Three dimensional imaging of paraffin embedded human lung tissue samples by micro-computed tomography

Abstract

Background: Understanding the three-dimensional (3-D) micro-architecture of lung tissue can provide insights into the pathology of lung disease. Micro computed tomography (µCT) has previously been used to elucidate lung 3D histology and morphometry in fixed samples that have been stained with contrast agents or air inflated and dried. However, non-destructive microstructural 3D imaging of formalin-fixed paraffin embedded (FFPE) tissues would facilitate retrospective analysis of extensive tissue archives of lung FFPE lung samples with linked clinical data.

Methods: FFPE human lung tissue samples (n = 4) were scanned using a Nikon metrology µCT scanner. Semi-automatic techniques were used to segment the 3D structure of airways and blood vessels. Airspace size (mean linear intercept, Lm) was measured on µCT images and on matched histological sections from the same FFPE samples imaged by light microscopy to validate µCT imaging.

Results: The µCT imaging protocol provided contrast between tissue and paraffin in FFPE samples (15 mm x 7 mm). Resolution (voxel size 6.7 µm) in the reconstructed images was sufficient for semi-automatic image segmentation of airways and blood vessels as well as quantitative airspace analysis. The scans were also used to scout for regions of interest, enabling time-efficient preparation of conventional histological sections. The Lm measurements from µCT images were not significantly different to those from matched histological sections.

Conclusion: We demonstrated how non-destructive imaging of routinely prepared FFPE samples by laboratory µCT can be used to visualize and assess the 3D morphology of the lung including by morphometric analysis.

Fig 1. Mass attenuation coefficients versus X-ray energy for paraffin wax and soft-tissue.

The tolerable range indicates an acceptable difference in mass attenuation between the paraffin and tissue, for samples thicknesses down to approximately 5mm.

Fig 2. Registration based image matching of μCT and histological section stained with Movat’s Pentachrome.

A. shows the histological section imaged using a 10x objective on a Dot-Slide scanning system. The initial image required deformation, rotation and translation using UnwarpJ elastic registration [23] to match the μCT image, reflecting deformation during sectioning.

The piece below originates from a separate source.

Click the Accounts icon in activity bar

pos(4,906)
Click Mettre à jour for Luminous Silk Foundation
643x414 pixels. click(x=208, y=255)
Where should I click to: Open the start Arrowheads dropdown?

The final transformed image of the histological section (B) and with a matching slice from the corresponding μCT image (C). Details of the same sub-region in A, B and C are shown in D, E and F. Structural details in the μCT image correspond closely to those seen by light microscopy.

Fig 3. Matched serial μCT and Movat’s Pentachrome stained histological sections.

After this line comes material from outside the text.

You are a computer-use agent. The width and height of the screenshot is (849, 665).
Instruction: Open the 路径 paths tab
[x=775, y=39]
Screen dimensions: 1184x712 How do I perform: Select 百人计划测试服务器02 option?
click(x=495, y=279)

Serial μCT images (A-D) and corresponding Movat’s stained histological sections (E-H) demonstrate the ability of the μCT scanner to provide sufficient contrast between tissue and paraffin to allow image analysis. Structures at the cellular level can be differentiated through staining of histological sections. Microscopy can achieve higher resolution as visualized by the magnified comparison of C (zoomed image) and G (20x magnification). [TB = terminal bronchiole, RB = respiratory bronchiole].

Fig 4. 3D rendering of small airways and blood vessels.

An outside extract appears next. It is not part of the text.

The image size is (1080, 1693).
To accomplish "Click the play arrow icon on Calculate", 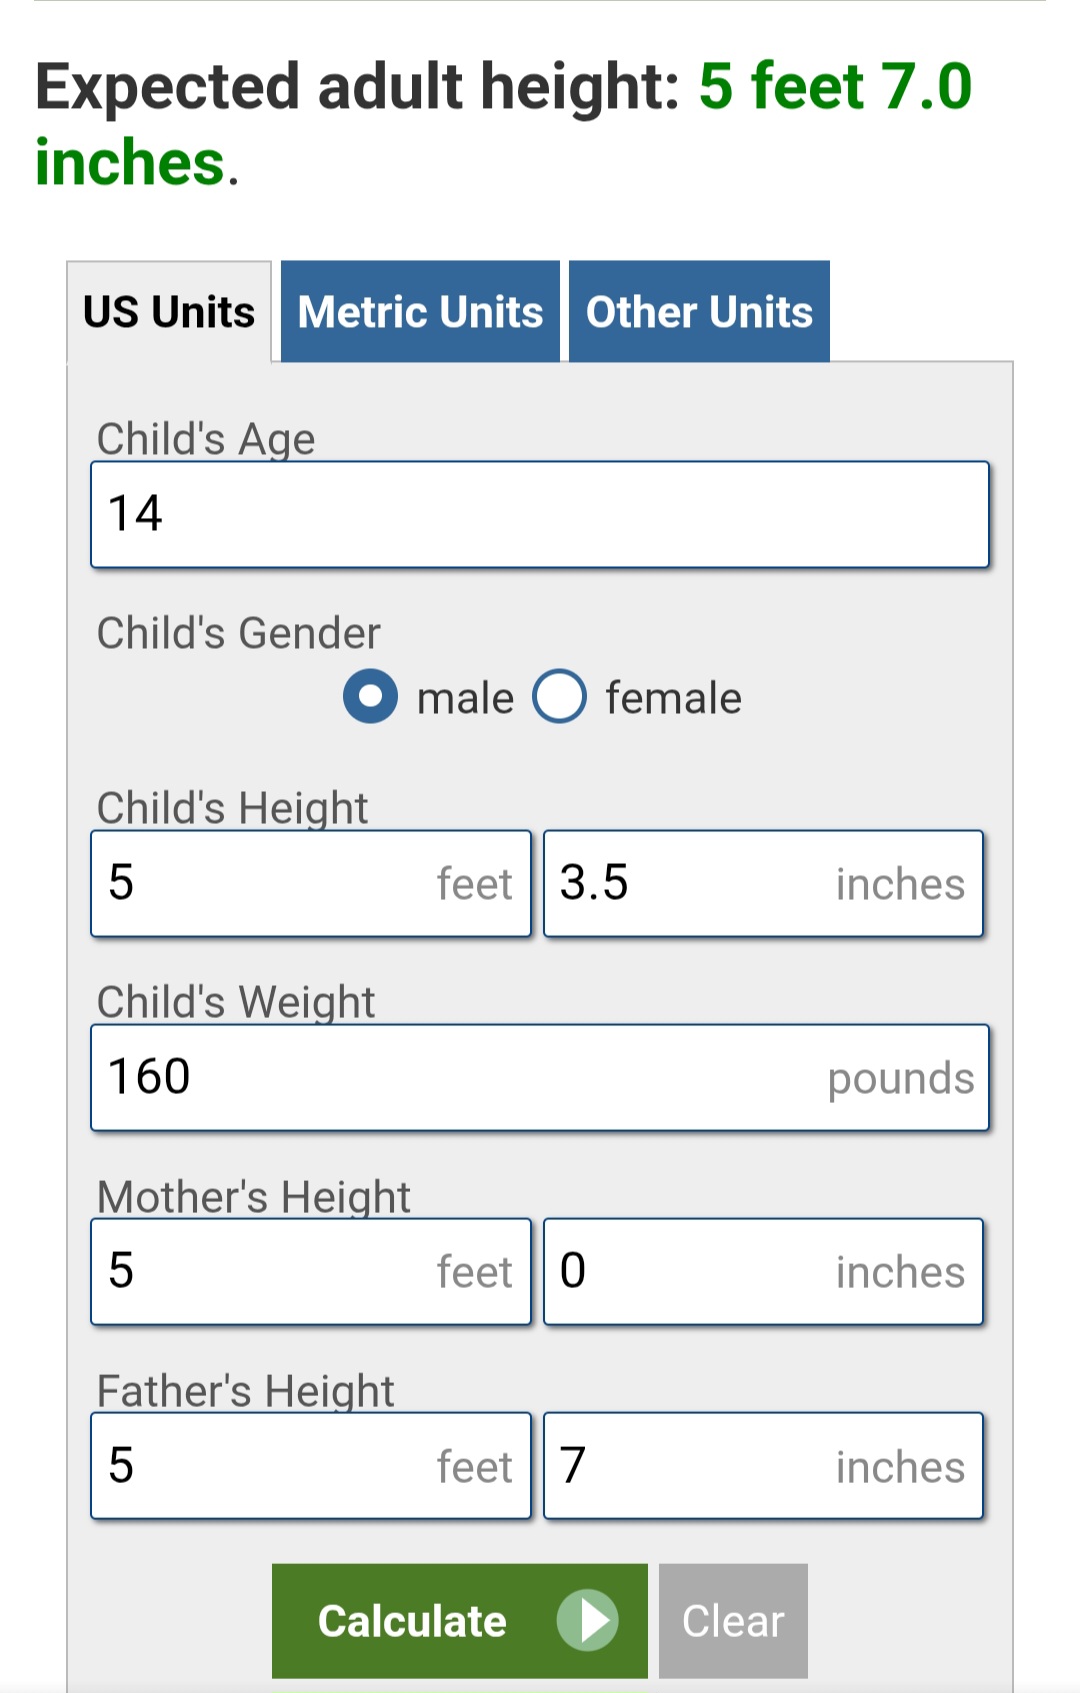I will coord(588,1620).
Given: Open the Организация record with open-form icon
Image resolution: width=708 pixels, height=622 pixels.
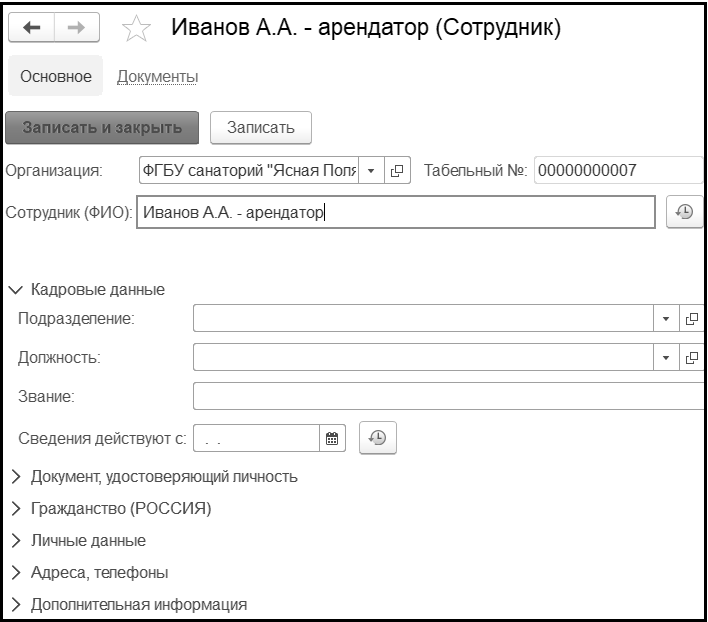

A 3D rendering of the segmentation of small airways (blue) and blood vessels (red) extracted from the μCT images of the FFPE sample also shown in Fig 2. Manual definition of the airway or vessel profile was combined with use of an automatic 3D seed growth tool (VGStudio Max) to delineate connected structures.

Fig 5. Comparison of mean linear intercept measurements.

(A) Representative micro CT slice from a formalin fixed-paraffin embedded (FFPE) core and (B) the corresponding histology section at the same resolution (imaged with an objective of 2x magnification) matched using image registration. 10 μCT slices matched to 10 histological sections were randomly selected from one of the scanned samples and mean linear intercept counting was performed on all images. The Bland-Altman plots show the comparison of mean linear intercept counts between the 2 readers (co-authors TLH and DMV), for (C) micro CT, (D) histology, and (E) demonstrates the comparison of mean linear intercept measurements between the two imaging modalities.